Dites aux loups que je suis chez moi – Carol Rifka Brunt

Dites aux loups que je suis chez moi de Carol Rifka Brunt
Dites aux loups que je suis chez moi de Carol Rifka Brunt

Merci à Babelio pour cette fabuleuse découverte!

Titre et auteur : Dites aux loups que je suis chez moi de Carol Rifka Brunt

Maison d’édition : Buchet Chastel

Date de publication :  13 mai 2015

Nb pages : 492

Résumé :

Nous sommes au milieu des années 1980, aux Etats-Unis. June est une adolescente taciturne, écrasée par une soeur aînée histrionique et des parents aussi absents qu’ennuyeux. Depuis sa banlieue triste du New Jersey, elle rêve d’art et de son oncle Finn, un peintre new-yorkais reconnu. Mais Finn est très affaibli et meurt bientôt de cette maladie qu’on n’évoque qu’à demi-mot, le sida. Inconsolable, la jeune fille se lie d’amitié avec un homme étrange, Toby, qui se présente comme l’ami de Finn. Confrontée à l’incompréhension de son entourage, et à la réalité d’une maladie encore honteuse, June va brusquement basculer dans le monde des adultes et son hypocrisie. Roman d’apprentissage bouleversant, chronique des années sida vues par les yeux d’une adolescente, Dites aux loups que je suis chez moi révèle une auteur à la plume sensible et puissante.

Avis : ★★★★★

J’ai été complètement bouleversée par Dites aux loups que je suis chez moi. C’est un roman puissant, d’une densité magistrale.

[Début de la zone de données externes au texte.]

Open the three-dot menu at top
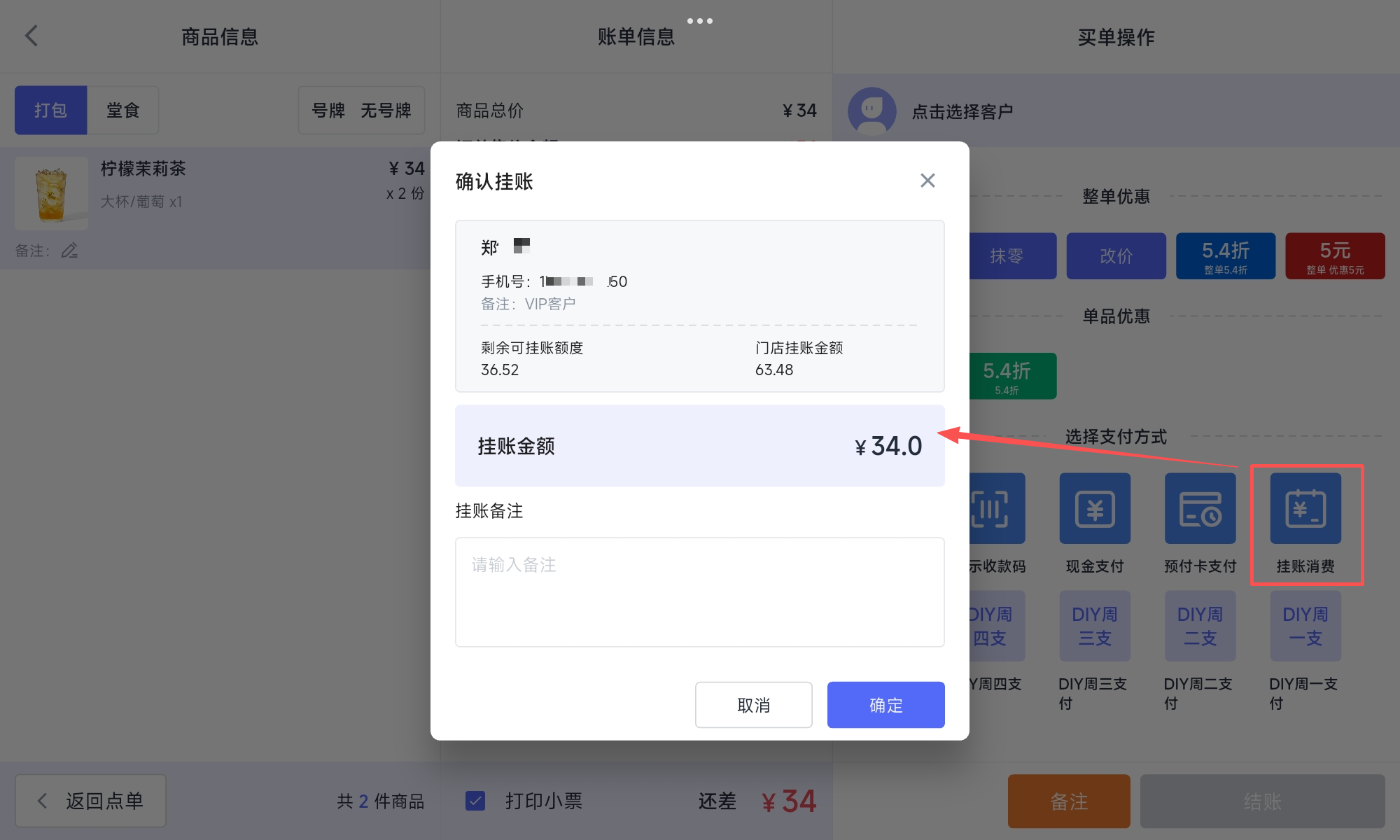(x=699, y=21)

Il traite de thèmes qui me sont chers comme l’homosexualité, le Sida, l’art ou encore la solitude.

Nous suivons tout au long de l’histoire, June, une jeune fille passionnée de l’époque médiévale qui se perd à penser qu’elle vit des aventures chevaleresques à la place de sa vie monotone. Elle est très attachante, mature pour son âge et j’ai eu tout durant tout le récit envie de venir à son aide.

En effet, entre sa sœur Greta qui la maltraite moralement et ses parents qui ne sont pratiquement jamais présents, June est enfermé dans une bulle de solitude qu’elle se plait à remplir de son imagination. L’histoire débute par la mort de son oncle, Finn, à cause du sida qu’il avait contracté.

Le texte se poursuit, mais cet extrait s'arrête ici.